I'm not a big one on star managers, but the track record of this guy has been pretty good in up and down seasons, for giving modest returns and not loosing too much capital along the way. I bought into this as a bit of a more saucy holding than a bond, since the bond market returns are quite flat, and poised to get flattened even more at the first uptick of the current low interest rates at some point down the path.

I went to Barometer shortly after paying off the last of my SDRSP mortgage. The mortgage was my bond proxy for a while. The last real bond funds I had I think I sold in about 2002 when I bought out my mortgage from the bank. 

So I am hanging onto him while I feel a lot of Canada's markets are heading towards a sideways slide for a while. If I had the tea leaves to know we were posed for a tear then I would dump the MF and buy an indexed equity ETF. If REIT's had not floated so high, maybe them in the mid-term. If blue chips were not valued up the wazzo by everyone chasing yield I would be buying them raw, and not have them held as a part of a fund that gobbled up hunks quite a while ago.


----------



## CanadianCapitalist (Mar 31, 2009)

AGHFX said:


> Will this include BMO's covered call ETFs?


Nope.


----------



## CanadianCapitalist (Mar 31, 2009)

andrewf said:


> What about HXS?


Horizons says it does not expect HXS to be impacted either.

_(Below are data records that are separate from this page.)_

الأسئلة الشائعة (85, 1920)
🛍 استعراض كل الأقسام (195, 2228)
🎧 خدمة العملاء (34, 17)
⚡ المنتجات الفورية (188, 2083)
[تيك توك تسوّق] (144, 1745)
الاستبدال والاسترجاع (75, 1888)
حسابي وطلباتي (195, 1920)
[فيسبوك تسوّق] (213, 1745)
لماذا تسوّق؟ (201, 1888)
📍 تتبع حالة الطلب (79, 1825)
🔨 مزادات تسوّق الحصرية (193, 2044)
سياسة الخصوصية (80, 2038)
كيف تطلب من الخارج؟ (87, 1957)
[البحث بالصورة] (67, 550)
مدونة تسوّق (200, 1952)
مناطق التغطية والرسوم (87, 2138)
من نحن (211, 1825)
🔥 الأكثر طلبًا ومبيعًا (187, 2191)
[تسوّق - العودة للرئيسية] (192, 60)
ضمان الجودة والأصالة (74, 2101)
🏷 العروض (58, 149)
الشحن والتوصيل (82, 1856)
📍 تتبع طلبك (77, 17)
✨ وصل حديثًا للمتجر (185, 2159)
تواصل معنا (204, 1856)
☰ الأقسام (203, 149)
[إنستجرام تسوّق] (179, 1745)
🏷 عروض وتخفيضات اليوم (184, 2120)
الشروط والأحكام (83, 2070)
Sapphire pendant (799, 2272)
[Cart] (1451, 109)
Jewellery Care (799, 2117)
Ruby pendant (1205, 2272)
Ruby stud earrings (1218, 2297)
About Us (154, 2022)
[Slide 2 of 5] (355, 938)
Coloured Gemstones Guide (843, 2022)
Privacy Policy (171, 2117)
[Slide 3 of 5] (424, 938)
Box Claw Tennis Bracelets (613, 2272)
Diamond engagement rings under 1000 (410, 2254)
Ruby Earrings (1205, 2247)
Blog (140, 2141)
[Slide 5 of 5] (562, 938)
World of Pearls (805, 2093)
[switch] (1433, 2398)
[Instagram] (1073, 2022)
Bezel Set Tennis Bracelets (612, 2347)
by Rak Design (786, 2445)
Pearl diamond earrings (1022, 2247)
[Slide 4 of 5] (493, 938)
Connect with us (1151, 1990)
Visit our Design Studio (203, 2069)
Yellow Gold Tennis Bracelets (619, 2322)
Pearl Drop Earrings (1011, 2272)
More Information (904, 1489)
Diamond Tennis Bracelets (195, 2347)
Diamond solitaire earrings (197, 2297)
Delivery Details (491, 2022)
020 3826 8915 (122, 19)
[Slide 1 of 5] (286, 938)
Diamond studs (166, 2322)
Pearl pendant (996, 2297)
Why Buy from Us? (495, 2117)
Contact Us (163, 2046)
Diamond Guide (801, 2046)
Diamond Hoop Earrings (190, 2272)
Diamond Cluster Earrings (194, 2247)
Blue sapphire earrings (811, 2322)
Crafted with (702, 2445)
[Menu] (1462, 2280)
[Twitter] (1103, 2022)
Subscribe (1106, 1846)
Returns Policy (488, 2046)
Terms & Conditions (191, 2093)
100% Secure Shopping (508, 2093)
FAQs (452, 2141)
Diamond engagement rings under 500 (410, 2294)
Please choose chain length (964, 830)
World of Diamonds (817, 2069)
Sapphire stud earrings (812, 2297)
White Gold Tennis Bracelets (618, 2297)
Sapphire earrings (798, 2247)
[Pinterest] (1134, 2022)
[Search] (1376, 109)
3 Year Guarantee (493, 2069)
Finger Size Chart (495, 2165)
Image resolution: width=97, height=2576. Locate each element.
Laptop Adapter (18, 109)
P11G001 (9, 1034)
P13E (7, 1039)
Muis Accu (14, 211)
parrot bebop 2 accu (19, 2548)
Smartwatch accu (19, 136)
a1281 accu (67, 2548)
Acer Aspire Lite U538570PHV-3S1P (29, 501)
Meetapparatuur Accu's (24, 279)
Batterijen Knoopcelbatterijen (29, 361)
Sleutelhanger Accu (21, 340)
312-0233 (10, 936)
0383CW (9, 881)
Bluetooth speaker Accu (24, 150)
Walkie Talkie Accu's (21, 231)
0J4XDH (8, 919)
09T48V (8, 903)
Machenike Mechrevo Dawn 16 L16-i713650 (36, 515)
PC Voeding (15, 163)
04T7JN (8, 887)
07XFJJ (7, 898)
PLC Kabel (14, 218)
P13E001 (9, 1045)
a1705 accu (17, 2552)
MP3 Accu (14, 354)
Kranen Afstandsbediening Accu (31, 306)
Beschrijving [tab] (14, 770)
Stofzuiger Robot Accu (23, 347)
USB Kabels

However, it seems to me that these budget changes are a reminder of the risk that tax treatment of HXS and HXT could change in the future. All it would take is for the Government to legislate that distributions should be imputed to funds that employ swap agreements.


----------



## james4beach (Nov 15, 2012)

I think this is a good move by government. There was lots of tax alchemy there.

My philosophy has also been to avoid exotic ETFs of all forms. I avoid anything that holds derivatives, swaps, whatever. An ETF is supposed to hold a basket of liquid stocks or bonds. I want to get the pure income/dividend stream, and I want the ETF to just be a conduit for the underlying.

There have been several cases of weird surprises with exotic ETFs in the last few years. There was an American swap-based ETF family that had enormous year end distributions one year... depending on one's tax situation, this could have been disastrous for some. Similarly, commodity ETFs may be asking for trouble as governments are playing catch-up to this asset class. The tax situation of derivative & commodity ETFs is very unclear. In my view, when you add up the various structural risks for exotic ETFs (such as counter-party exposure, derivative risk) plus the TAX uncertainty risk, they should be avoided.

I would choose XIU over HXT any day, due to the vanilla construction of XIU and its traditional composition.


----------



## avrex (Nov 14, 2010)

I have been looking at ideas for my non-registered account and had been looking at the these Advantaged ETFs.

However, after viewing this thread and CCs article "Budget 2013 clamps down on advantaged ETFs", I won't pursue these ETFs.

We don't know what the 'actual' impact will be on these ETFs.
I'm assuming they'll either be eliminated, or if they remain, they won't be worth holding (from a tax advantaged perspective).


----------



## Eclectic12 (Oct 20, 2010)

OptsyEagle said:


> What if an investor actually wants the income. Do they pay tax then? ...
> We will just pay that investor the money from another investor and call it "return of capital".
> 
> Bing, boom, bam. It's tax free.


Huh? 

You will have to explain how that works. The last I checked - the only way RoC was tax free was if it was held in an RRSP or TFSA. 

My understanding is that RoC is *tax deferred* while the ACB is positive and declared on each tax return as a capital gain while the ACB is negative or zero.
http://howtoinvestonline.blogspot.ca/2010/07/return-of-capital-separating-good-from.html


So there may be an advantage to paying capital gains in the future but as long as it is reported as RoC - there are still taxes to be paid in the future.


Cheers


----------



## MoreMiles (Apr 20, 2011)

james4beach said:


> I think this is a good move by government. There was lots of tax alchemy there.
> 
> My philosophy has also been to avoid exotic ETFs of all forms. I avoid anything that holds derivatives, swaps, whatever. An ETF is supposed to hold a basket of liquid stocks or bonds. I want to get the pure income/dividend stream, and I want the ETF to just be a conduit for the underlying.
> 
> ...


Options and GLD / commodity ETF are all derivatives. People still use them.

Everyone, including Apple, is looking for tax efficiency. This may sometimes require complicated planning. It is for sure not for everyone.


----------



## james4beach (Nov 15, 2012)

MoreMiles said:


> Options and GLD / commodity ETF are all derivatives. People still use them.


There are key differences between all these things.

Yes stock options are derivatives, but they are still exchange traded derivatives. Very transparent pricing, very easy to model (Black Scholes etc), and no counterparty risk as they go through the clearinghouse.

The derivatives inside exotic ETFs -- the stuff I don't like -- are all over-the-counter (OTC) derivatives. They don't have transparent quotes, nor transparent pricing, and have counterparty risk usually against a single bank.

GLD is a tricky one as I believe it does have counterparty risk, but also holds physical assets. I'm not sure it's a derivative.
Commodity ETFs come in many varieties. Some just hold exchange traded futures contracts, so those are transparent.
Others use OTC derivatives --- those are much more dangerous.
Others (ETNs) don't even have assets, and are just unsecured debt notes.

I would sum this up by saying that generally speaking, exchange traded derivatives which you can readily get quotes for are GOOD. But over-the-counter (OTC) derivatives don't have price visibility, and are BAD. The complex and exotic ETFs generally hold OTC derivatives.


----------